Activists have accused the College of “trying to hide away from its responsibilities”.
“We are making sure it is clear to everyone, that Trinity College’s interests were, when given the possibility to choose otherwise, to aid and abet the genocide of Palestinians,” they said.
On Wednesday, Trinity was referred to the United Nations for allegedly “aiding and abetting international crimes against Palestinians”.
The International Centre of Justice for Palestinians (ICJP) included Trinity, among other British charities, in evidence submitted to Francesca Albanese, the UN’s special rapporteur for the occupied Palestinian territories.
Albanese had called for evidence for a report into the private sector’s involvement in “the commission of international crimes connected to Israel’s unlawful occupation”.
Trinity holds investments in Israeli arms company Elbit Systems, according to Freedom of Information requests seen by Varsity. Elbit produces 85% of the drones and land equipment used by the Israeli army.
The College also holds shares in other companies that feature on the Boycott, Divestment & Sanctions (BDS) list, which urges individuals to cut ties with companies associated with the war in Gaza.

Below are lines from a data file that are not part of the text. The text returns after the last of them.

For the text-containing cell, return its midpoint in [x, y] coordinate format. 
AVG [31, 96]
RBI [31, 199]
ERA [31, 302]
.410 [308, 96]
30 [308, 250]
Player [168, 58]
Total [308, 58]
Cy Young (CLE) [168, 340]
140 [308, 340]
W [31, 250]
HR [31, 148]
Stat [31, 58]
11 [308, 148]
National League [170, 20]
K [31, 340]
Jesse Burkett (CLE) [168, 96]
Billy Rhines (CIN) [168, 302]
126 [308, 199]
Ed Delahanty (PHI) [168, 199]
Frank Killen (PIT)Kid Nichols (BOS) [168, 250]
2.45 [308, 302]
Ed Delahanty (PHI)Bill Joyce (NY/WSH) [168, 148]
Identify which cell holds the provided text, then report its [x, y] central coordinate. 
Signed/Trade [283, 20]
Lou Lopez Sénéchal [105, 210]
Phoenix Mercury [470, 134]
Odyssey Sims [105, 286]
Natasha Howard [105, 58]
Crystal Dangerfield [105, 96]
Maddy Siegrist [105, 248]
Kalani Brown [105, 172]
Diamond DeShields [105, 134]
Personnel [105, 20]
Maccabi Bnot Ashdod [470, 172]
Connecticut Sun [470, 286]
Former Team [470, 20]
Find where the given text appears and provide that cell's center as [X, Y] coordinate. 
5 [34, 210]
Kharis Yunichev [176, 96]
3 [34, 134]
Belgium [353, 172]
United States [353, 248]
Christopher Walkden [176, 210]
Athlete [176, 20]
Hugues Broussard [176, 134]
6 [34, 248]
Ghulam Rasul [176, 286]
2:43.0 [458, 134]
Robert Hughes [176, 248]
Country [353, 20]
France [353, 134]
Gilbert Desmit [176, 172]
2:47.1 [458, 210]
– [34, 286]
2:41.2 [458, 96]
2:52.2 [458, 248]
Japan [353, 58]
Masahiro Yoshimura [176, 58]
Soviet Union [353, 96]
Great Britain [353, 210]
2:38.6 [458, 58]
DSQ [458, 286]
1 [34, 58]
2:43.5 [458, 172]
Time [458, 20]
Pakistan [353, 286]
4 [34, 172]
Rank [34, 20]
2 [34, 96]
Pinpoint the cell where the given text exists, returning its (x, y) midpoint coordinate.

The activists who sprayed Trinity chapel said: “This institution, this building, will forever bear the red stain of the blood of those it participated in dehumanising and decimating.”
“We, who have not forgotten that Trinity’s hands are red with the blood of Palestinians and we, who will never forget this reality, are making Trinity’s involvement clear once more, for the world to see and for the College to know in its stones that the stain of genocide is unwashable,” they added.
Last month, students protested outside the College, accusing Trinity of “betrayal” and “complicity in genocide”.
These claims came after the College Master said that Trinity has “no interest” in divesting from arms companies, despite previous reports that the College “will be and is in the process of divesting”.
In April, activists sprayed Trinity’s chapel with red paint in a similar protest.
A spokesperson for Trinity College told Varsity: “Trinity College strongly condemns this act of vandalism and has informed the police. While the College respects the right to peaceful demonstration, it draws the line at criminal damage.”
“As with any other case of criminal damage, Trinity College will do everything it can to assist the police in their investigation,” they said.